Pour arriver à ce résultat, Yacouba Sawadogo précise qu’il a réalisé les cordons pierreux qui freinent le ruissèlement de l’eau. « Après ce processus, la sédimentation de la terre et la couche arable augmentent. En ce moment, il ya une rétention d’eau qui s’infiltre et la nappe phréatique monte et permet une reconstitution de la flore », révèle-t-il.
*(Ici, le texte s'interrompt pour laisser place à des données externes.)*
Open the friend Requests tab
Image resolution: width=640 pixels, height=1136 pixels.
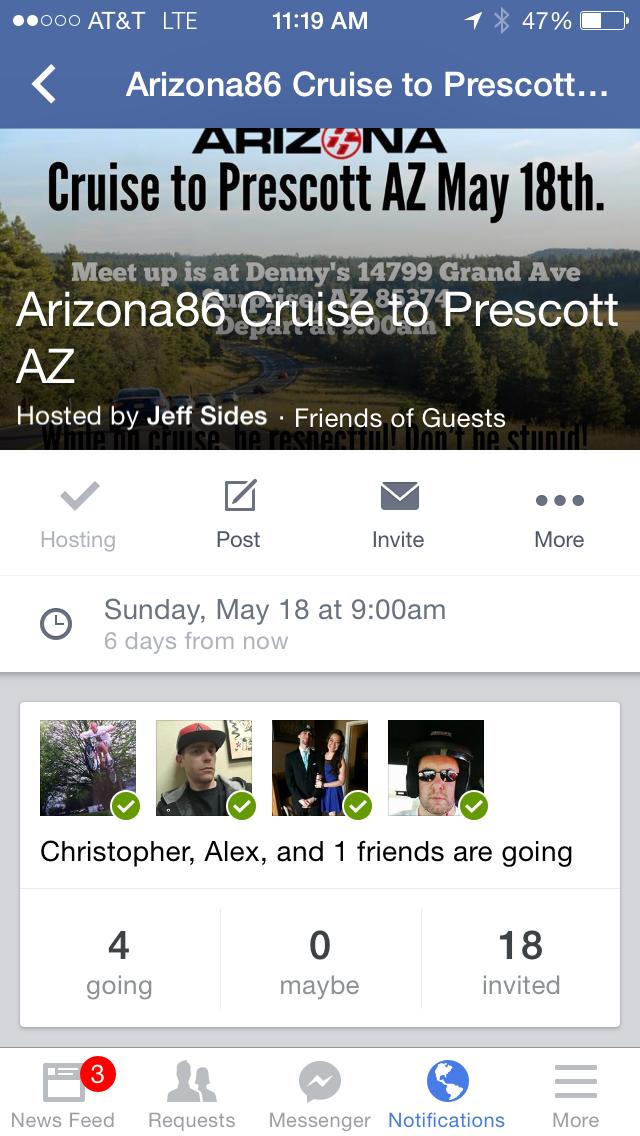pos(191,1093)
Un autre « fou » c’est Ousséni Kindo de Bogoya dans le Yatenga qui, sur ces 6,5 ha, récolte près de 25 charrettes rien que le sorgho sans compter le haricot et autres cultures. Pourtant il y a 34 ans personne ne vendait chère sa peau quand il décida de s’engager sur ce terrain nu. « Il existe plus de 300 baobabs sur mon terrain actuellement. Nous vendons les feuilles et je peux avoir 150.000F CFA au minimum par saison hivernale », se réjouit-il. Selon le président du réseau MARP, Mathieu Ouédraogo, l’Etat doit s’engager à promouvoir et à vulgariser de telles pratiques sur tout le territoire burkinabè. « Si tout le monde s’engage dans cette stratégie, nous irons plus vite en matière de reverdissement et d’atteinte de l’autosuffisance alimentaire. Depuis des décennies, nous organisons au Burkina des campagnes de reboisement qui nous coûtent chères alors que cette stratégie de vulgarisation horizontale ne coûte pratiquement rien et nous permet d’avoir des résultats probants », affirme-t-il. Il propose par exemple que L’Etat organise des concours de meilleurs producteurs de la Régénération naturelle assistée (RNA) à travers ses structures décentralisées.
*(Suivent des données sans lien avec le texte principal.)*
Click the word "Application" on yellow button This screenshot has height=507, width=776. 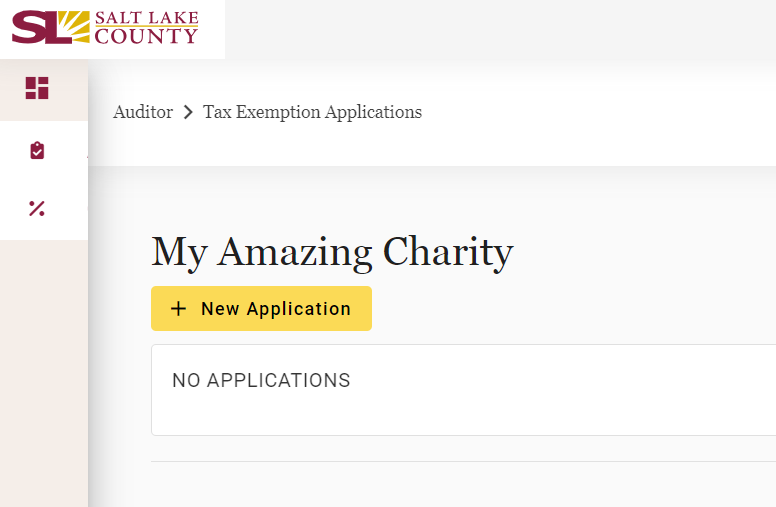click(298, 309)
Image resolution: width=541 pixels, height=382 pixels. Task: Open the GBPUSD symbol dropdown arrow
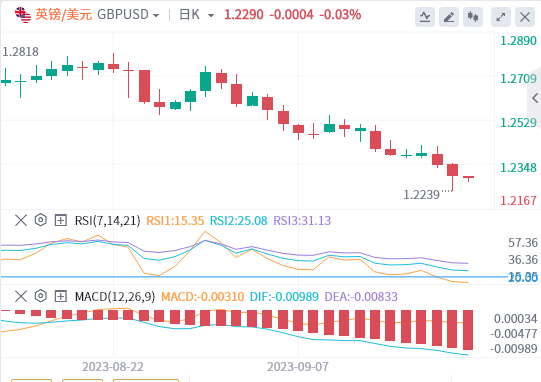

Il se dit convaincu que ces techniques peuvent être une des solutions pour régler les problèmes environnementaux, agricoles et de pauvreté au Burkina car ce sont des techniques simples sans utilisation de produits chimiques, mais très efficaces.
Même son de cloche chez Urbain Zoungrana, du ministère de l’Agriculture qui reconnaît que c’est une très bonne pratique qu’on gagnerait à améliorer auprès de tous les producteurs car il permet de mieux conserver le sol, l’eau et toutes les espèces locales qui sont en voie de disparition.